▶ **Data to use**
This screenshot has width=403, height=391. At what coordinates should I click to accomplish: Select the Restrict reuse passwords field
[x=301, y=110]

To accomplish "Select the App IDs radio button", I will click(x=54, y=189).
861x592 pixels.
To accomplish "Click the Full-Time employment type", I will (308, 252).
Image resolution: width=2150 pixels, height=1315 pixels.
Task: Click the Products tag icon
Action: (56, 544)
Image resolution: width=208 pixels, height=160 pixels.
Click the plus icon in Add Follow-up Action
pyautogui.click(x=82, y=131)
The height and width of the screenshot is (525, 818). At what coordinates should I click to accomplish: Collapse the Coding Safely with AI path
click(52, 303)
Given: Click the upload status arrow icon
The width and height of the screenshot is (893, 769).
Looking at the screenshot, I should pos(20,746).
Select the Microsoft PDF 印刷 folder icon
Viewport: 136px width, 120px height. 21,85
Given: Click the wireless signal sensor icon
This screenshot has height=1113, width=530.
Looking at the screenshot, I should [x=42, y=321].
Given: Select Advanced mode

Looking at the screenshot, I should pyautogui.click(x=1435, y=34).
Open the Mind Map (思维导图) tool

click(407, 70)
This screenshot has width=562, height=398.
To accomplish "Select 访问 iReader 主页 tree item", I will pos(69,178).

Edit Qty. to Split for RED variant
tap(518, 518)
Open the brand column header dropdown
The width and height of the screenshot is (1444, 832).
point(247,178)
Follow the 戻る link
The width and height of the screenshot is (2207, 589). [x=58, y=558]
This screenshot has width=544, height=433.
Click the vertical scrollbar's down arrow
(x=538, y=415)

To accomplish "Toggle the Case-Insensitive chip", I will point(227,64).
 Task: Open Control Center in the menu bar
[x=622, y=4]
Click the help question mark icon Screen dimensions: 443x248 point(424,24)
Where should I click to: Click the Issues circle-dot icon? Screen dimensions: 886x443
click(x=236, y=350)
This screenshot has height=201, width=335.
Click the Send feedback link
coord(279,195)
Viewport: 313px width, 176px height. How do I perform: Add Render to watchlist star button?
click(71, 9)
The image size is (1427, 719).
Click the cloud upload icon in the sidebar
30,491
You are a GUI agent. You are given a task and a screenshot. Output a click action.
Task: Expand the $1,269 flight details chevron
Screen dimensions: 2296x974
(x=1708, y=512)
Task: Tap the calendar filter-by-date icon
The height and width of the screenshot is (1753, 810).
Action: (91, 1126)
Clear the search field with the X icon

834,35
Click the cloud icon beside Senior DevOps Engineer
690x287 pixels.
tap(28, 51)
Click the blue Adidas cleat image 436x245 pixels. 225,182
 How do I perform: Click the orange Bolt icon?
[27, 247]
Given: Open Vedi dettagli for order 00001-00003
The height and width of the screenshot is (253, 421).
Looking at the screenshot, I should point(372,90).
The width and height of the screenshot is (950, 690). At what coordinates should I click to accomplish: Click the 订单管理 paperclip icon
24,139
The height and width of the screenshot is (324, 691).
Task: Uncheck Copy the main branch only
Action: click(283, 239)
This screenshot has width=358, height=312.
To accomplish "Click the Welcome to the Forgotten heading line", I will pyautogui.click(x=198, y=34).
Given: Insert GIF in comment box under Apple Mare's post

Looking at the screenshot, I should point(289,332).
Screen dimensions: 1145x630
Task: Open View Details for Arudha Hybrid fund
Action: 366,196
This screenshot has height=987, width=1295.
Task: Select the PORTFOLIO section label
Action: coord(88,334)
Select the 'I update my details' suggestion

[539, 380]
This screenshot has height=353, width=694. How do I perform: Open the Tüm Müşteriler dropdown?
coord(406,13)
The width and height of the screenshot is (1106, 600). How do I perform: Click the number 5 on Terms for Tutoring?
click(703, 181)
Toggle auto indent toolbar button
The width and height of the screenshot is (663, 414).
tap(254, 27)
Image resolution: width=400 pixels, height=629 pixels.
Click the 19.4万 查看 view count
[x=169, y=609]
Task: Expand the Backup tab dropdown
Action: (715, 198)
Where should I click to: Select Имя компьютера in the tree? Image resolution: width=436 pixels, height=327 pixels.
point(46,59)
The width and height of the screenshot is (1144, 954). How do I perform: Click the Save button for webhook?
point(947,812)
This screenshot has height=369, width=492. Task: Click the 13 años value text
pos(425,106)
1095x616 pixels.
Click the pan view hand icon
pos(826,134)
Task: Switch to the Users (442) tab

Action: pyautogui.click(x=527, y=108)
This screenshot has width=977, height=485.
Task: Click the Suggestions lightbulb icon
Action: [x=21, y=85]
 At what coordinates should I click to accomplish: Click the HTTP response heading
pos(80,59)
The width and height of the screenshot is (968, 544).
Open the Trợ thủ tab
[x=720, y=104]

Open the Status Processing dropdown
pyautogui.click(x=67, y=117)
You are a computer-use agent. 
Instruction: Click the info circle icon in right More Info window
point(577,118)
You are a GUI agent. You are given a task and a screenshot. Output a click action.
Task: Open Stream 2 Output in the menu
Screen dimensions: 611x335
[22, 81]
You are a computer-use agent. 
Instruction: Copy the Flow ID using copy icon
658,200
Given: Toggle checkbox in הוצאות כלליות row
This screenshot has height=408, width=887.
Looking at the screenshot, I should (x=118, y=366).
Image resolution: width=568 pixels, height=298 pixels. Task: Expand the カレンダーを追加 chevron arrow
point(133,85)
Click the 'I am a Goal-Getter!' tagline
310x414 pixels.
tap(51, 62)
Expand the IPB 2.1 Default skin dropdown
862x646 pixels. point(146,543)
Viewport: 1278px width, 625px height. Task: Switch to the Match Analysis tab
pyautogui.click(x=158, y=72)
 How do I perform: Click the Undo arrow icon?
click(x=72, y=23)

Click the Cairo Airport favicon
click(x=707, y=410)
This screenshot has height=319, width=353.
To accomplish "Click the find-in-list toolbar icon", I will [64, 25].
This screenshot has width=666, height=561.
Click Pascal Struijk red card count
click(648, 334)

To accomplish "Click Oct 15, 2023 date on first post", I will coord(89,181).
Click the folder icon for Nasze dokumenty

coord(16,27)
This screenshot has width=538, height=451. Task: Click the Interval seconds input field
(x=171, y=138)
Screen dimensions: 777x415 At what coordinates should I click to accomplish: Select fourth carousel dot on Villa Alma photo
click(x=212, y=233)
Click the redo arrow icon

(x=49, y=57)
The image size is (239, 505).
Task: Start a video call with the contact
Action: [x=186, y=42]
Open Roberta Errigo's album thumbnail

▶ **The exercise**
Print all of the items above again, line for line and without a single change.

▶ **Task response**
This screenshot has width=403, height=391. At what coordinates should I click to accomplish: Select the Restrict reuse passwords field
[x=301, y=110]

To accomplish "Select the App IDs radio button", I will click(x=54, y=189).
861x592 pixels.
To accomplish "Click the Full-Time employment type", I will (308, 252).
Image resolution: width=2150 pixels, height=1315 pixels.
Task: Click the Products tag icon
Action: (56, 544)
Image resolution: width=208 pixels, height=160 pixels.
Click the plus icon in Add Follow-up Action
pyautogui.click(x=82, y=131)
The height and width of the screenshot is (525, 818). At what coordinates should I click to accomplish: Collapse the Coding Safely with AI path
click(52, 303)
Given: Click the upload status arrow icon
The width and height of the screenshot is (893, 769).
Looking at the screenshot, I should pos(20,746).
Select the Microsoft PDF 印刷 folder icon
Viewport: 136px width, 120px height. 21,85
Given: Click the wireless signal sensor icon
This screenshot has height=1113, width=530.
Looking at the screenshot, I should [x=42, y=321].
Given: Select Advanced mode

Looking at the screenshot, I should pyautogui.click(x=1435, y=34).
Open the Mind Map (思维导图) tool

click(407, 70)
This screenshot has width=562, height=398.
To accomplish "Select 访问 iReader 主页 tree item", I will pos(69,178).

Edit Qty. to Split for RED variant
tap(518, 518)
Open the brand column header dropdown
The width and height of the screenshot is (1444, 832).
point(247,178)
Follow the 戻る link
The width and height of the screenshot is (2207, 589). [x=58, y=558]
This screenshot has width=544, height=433.
Click the vertical scrollbar's down arrow
(x=538, y=415)

To accomplish "Toggle the Case-Insensitive chip", I will point(227,64).
 Task: Open Control Center in the menu bar
[x=622, y=4]
Click the help question mark icon Screen dimensions: 443x248 point(424,24)
Where should I click to: Click the Issues circle-dot icon? Screen dimensions: 886x443
click(x=236, y=350)
This screenshot has height=201, width=335.
Click the Send feedback link
coord(279,195)
Viewport: 313px width, 176px height. How do I perform: Add Render to watchlist star button?
click(71, 9)
The image size is (1427, 719).
Click the cloud upload icon in the sidebar
30,491
You are a GUI agent. You are given a task and a screenshot. Output a click action.
Task: Expand the $1,269 flight details chevron
Screen dimensions: 2296x974
(x=1708, y=512)
Task: Tap the calendar filter-by-date icon
The height and width of the screenshot is (1753, 810).
Action: (91, 1126)
Clear the search field with the X icon

834,35
Click the cloud icon beside Senior DevOps Engineer
690x287 pixels.
tap(28, 51)
Click the blue Adidas cleat image 436x245 pixels. 225,182
 How do I perform: Click the orange Bolt icon?
[27, 247]
Given: Open Vedi dettagli for order 00001-00003
The height and width of the screenshot is (253, 421).
Looking at the screenshot, I should point(372,90).
The width and height of the screenshot is (950, 690). At what coordinates should I click to accomplish: Click the 订单管理 paperclip icon
24,139
The height and width of the screenshot is (324, 691).
Task: Uncheck Copy the main branch only
Action: click(283, 239)
This screenshot has width=358, height=312.
To accomplish "Click the Welcome to the Forgotten heading line", I will pyautogui.click(x=198, y=34).
Given: Insert GIF in comment box under Apple Mare's post

Looking at the screenshot, I should point(289,332).
Screen dimensions: 1145x630
Task: Open View Details for Arudha Hybrid fund
Action: 366,196
This screenshot has height=987, width=1295.
Task: Select the PORTFOLIO section label
Action: coord(88,334)
Select the 'I update my details' suggestion

[539, 380]
This screenshot has height=353, width=694. How do I perform: Open the Tüm Müşteriler dropdown?
coord(406,13)
The width and height of the screenshot is (1106, 600). How do I perform: Click the number 5 on Terms for Tutoring?
click(703, 181)
Toggle auto indent toolbar button
The width and height of the screenshot is (663, 414).
tap(254, 27)
Image resolution: width=400 pixels, height=629 pixels.
Click the 19.4万 查看 view count
[x=169, y=609]
Task: Expand the Backup tab dropdown
Action: (715, 198)
Where should I click to: Select Имя компьютера in the tree? Image resolution: width=436 pixels, height=327 pixels.
point(46,59)
The width and height of the screenshot is (1144, 954). How do I perform: Click the Save button for webhook?
point(947,812)
This screenshot has height=369, width=492. Task: Click the 13 años value text
pos(425,106)
1095x616 pixels.
Click the pan view hand icon
pos(826,134)
Task: Switch to the Users (442) tab

Action: pyautogui.click(x=527, y=108)
This screenshot has width=977, height=485.
Task: Click the Suggestions lightbulb icon
Action: [x=21, y=85]
 At what coordinates should I click to accomplish: Click the HTTP response heading
pos(80,59)
The width and height of the screenshot is (968, 544).
Open the Trợ thủ tab
[x=720, y=104]

Open the Status Processing dropdown
pyautogui.click(x=67, y=117)
You are a computer-use agent. 
Instruction: Click the info circle icon in right More Info window
point(577,118)
You are a GUI agent. You are given a task and a screenshot. Output a click action.
Task: Open Stream 2 Output in the menu
Screen dimensions: 611x335
[22, 81]
You are a computer-use agent. 
Instruction: Copy the Flow ID using copy icon
658,200
Given: Toggle checkbox in הוצאות כלליות row
This screenshot has height=408, width=887.
Looking at the screenshot, I should (x=118, y=366).
Image resolution: width=568 pixels, height=298 pixels. Task: Expand the カレンダーを追加 chevron arrow
point(133,85)
Click the 'I am a Goal-Getter!' tagline
310x414 pixels.
tap(51, 62)
Expand the IPB 2.1 Default skin dropdown
862x646 pixels. point(146,543)
Viewport: 1278px width, 625px height. Task: Switch to the Match Analysis tab
pyautogui.click(x=158, y=72)
 How do I perform: Click the Undo arrow icon?
click(x=72, y=23)

Click the Cairo Airport favicon
click(x=707, y=410)
This screenshot has height=319, width=353.
To accomplish "Click the find-in-list toolbar icon", I will [64, 25].
This screenshot has width=666, height=561.
Click Pascal Struijk red card count
click(648, 334)

To accomplish "Click Oct 15, 2023 date on first post", I will coord(89,181).
Click the folder icon for Nasze dokumenty

coord(16,27)
This screenshot has width=538, height=451. Task: Click the Interval seconds input field
(x=171, y=138)
Screen dimensions: 777x415 At what coordinates should I click to accomplish: Select fourth carousel dot on Villa Alma photo
click(x=212, y=233)
Click the redo arrow icon

(x=49, y=57)
The image size is (239, 505).
Task: Start a video call with the contact
Action: [x=186, y=42]
Open Roberta Errigo's album thumbnail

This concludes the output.